Pünktlich zum Kilbi-Start erwärmten die ersten Sonnenstrahlen die Besucher. Nebst vielen
alteingesessenen Ständen mit den bekannten Spiel- und Verpflegungsmöglichkeiten gab es diesmal zwei markante Änderungen gegenüber der Vorjahren: zum Ersten fehlte leider zum ersten Mal seit langem das bei den Kindern sehr beliebte Ponyreiten. Zum Zweiten präsentierte der Verein Kulturwerk Ebikon als Premiere die Kulturwerk-Bühne.

Vor allem am Samstagabend spielte hier die Musik. Die Feldmusik Ebikon weihte die Kulturwerk-Bühne bei noch wärmenden Sonnenstrahlen ein. Sandra Stranieri, die Singer/Songwriterin aus Ebikon, eröffnete das „Mini-Open-Air“ mit ihren eingängigen Songs, gefolgt von Seanchez mit seinem kubanischen Latin-Sound und als Abschluss sorgten Yes Sir mit ihrem Querbeet-Sound für eine tolle Stimmung auf dem Pfarreiheimplatz bis zum offiziellen Ende am frühen Sonntagmorgen.
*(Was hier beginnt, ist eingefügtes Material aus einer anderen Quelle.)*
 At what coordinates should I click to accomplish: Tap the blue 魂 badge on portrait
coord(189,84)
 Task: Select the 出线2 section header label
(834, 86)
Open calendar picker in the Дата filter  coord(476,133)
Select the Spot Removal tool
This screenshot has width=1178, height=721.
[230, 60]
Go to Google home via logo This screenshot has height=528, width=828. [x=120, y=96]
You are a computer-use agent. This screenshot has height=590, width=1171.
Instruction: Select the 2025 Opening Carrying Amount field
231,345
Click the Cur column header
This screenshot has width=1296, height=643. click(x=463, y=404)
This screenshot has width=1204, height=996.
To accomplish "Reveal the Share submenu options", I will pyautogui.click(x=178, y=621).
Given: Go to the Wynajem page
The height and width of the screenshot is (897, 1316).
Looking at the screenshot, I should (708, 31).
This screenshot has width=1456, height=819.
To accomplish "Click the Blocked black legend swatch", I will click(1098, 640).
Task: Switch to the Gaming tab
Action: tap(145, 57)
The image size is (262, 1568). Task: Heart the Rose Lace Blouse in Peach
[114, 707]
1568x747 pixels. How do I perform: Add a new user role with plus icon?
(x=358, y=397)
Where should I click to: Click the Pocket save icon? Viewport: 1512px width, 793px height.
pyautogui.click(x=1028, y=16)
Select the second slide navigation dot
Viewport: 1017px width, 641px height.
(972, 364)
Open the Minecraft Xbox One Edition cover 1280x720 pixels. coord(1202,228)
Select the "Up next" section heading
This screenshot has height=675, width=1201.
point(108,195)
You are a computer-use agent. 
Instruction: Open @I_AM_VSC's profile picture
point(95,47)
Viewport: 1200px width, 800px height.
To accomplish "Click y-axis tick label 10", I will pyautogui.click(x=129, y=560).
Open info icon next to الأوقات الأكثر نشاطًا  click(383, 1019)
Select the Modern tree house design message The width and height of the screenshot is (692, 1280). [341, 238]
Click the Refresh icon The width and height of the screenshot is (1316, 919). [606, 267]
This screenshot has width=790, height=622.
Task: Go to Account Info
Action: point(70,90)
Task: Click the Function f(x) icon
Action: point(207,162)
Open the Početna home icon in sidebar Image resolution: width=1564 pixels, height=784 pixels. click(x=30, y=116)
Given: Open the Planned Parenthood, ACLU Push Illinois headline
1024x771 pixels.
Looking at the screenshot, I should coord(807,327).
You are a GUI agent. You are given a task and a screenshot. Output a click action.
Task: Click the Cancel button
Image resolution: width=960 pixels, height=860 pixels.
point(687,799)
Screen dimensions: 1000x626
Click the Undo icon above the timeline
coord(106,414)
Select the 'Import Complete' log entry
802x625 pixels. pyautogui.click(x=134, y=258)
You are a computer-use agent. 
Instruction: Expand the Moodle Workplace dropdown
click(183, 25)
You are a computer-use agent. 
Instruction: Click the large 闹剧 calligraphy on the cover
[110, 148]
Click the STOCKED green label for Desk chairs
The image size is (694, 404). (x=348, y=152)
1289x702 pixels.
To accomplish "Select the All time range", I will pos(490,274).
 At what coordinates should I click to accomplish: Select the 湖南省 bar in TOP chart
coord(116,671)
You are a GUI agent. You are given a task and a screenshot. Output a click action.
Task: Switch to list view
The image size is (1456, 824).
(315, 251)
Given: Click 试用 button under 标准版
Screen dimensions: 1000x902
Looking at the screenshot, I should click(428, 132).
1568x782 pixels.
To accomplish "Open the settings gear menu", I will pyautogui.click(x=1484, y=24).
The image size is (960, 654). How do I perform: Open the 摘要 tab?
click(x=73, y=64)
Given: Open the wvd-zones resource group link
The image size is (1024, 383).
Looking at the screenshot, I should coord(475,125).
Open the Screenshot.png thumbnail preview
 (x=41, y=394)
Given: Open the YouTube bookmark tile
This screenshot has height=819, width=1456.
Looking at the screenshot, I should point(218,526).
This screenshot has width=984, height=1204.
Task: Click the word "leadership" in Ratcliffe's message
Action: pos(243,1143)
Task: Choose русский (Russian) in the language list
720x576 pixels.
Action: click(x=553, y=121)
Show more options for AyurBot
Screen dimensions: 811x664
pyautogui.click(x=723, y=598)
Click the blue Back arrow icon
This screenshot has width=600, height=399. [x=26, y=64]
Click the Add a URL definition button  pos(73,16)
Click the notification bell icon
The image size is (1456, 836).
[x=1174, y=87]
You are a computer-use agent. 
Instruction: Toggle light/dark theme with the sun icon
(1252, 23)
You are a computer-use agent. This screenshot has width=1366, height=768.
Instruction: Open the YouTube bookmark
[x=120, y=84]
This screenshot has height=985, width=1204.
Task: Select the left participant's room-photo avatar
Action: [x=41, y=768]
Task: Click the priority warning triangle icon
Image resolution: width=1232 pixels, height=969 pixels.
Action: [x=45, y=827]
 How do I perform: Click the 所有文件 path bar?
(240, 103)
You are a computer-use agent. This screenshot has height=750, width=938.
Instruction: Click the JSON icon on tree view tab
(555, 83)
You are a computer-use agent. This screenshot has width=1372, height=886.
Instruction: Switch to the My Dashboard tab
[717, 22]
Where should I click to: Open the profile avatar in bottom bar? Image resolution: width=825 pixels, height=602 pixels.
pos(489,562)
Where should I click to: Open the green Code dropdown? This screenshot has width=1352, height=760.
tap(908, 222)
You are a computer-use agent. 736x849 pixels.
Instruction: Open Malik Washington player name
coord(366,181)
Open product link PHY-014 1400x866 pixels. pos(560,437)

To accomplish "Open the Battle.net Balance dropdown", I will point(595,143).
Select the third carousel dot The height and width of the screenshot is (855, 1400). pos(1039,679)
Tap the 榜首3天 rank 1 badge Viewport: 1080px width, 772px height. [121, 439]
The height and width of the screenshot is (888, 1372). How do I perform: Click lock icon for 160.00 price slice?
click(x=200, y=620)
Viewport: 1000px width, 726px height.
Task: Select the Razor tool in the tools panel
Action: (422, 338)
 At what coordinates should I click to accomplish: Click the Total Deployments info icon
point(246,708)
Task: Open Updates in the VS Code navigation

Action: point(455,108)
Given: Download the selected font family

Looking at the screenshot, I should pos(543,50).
In der Nacht zum Sonntag kippte dann das Wetter um 180 Grad. Vielfach entleerten sich die dunklen Wolken in wahren Sturmfluten über dem Kilbi-Gelände. Entsprechend überschaubar war der Besucherandrang am Sonntag.

Diejenigen, welche dem garstigen Wetter zu trotzen vermochten, mussten ihren Besuch aber auf keinen Fall bereuen. Die Standbetreiber verbreiteten trotz miesem Wetter gute Laune und auf der Kulturwerk-Bühne versuchten die Brassband Abinchova sowie Yes Sir mit ihrem zweiten Auftritt an dieser Kilbi mit lupfigen und stimmungsvollen Songs die inzwischen nasskalten Bedingungen vergessen zu machen. Schlussendlich blieben dann von der Äbiker Kilbi Ausgabe 2019 vorallem das schöne Wetter vom Samstag sowie die tollen musikalischen Darbietungen auf der Kulturwerk-Bühne in bester Erinnerung.